Content Standard G History and Nature of Science
: Nature of Science

• Scientists formulate and test their explanations of nature using observation, experiments, and theoretical and mathematical models. Although all scientific ideas are tentative and subject to change and improvement in principle, for most major ideas in science, there is much experimental and observational confirmation. Those ideas are not likely to change greatly in the future. Scientists do and have changed their ideas about nature when they encounter new experimental evidence that does not match their existing explanations.
• In areas where active research is being pursued and in which there is not a great deal of experimental or observational evidence and understanding, it is normal for scientists to differ with one another about the interpretation of the evidence or theory being considered. Different scientists might publish conflicting experimental results or might draw different conclusions from the same data. Ideally, scientists acknowledge such conflict and work towards finding evidence that will resolve their disagreement.
• It is part of scientific inquiry to evaluate the results of scientific investigations, experiments, observations, theoretical models, and the explanations proposed by other scientists. Evaluation includes reviewing the experimental procedures, examining the evidence, identifying faulty reasoning, pointing out statements that go beyond the evidence, and suggesting alternative explanations for the same observations. Although scientists may disagree about explanations of phenomena, about interpretations of data, or about the value of rival theories, they do agree that questioning, response to criticism, and open communication are integral to the process of science. As scientific knowledge evolves, major disagreements are eventually resolved through such interactions between scientists.

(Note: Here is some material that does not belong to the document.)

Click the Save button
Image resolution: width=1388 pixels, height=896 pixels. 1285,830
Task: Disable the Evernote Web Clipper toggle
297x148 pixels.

Content Standard G History and Nature of Science: History of Science

• Many individuals have contributed to the traditions of science. Studying some of these individuals provides further understanding of scientific inquiry, science as a human endeavor, the nature of science, and the relationships between science and society.
• In historical perspective, science has been practiced by different individuals in different cultures. In looking at the history of many peoples, one finds that scientists and engineers of high achievement are considered to be among the most valued contributors to their culture.
• Tracing the history of science can show how difficult it was for scientific innovators to break through the accepted ideas of their time to reach the conclusions that we currently take for granted.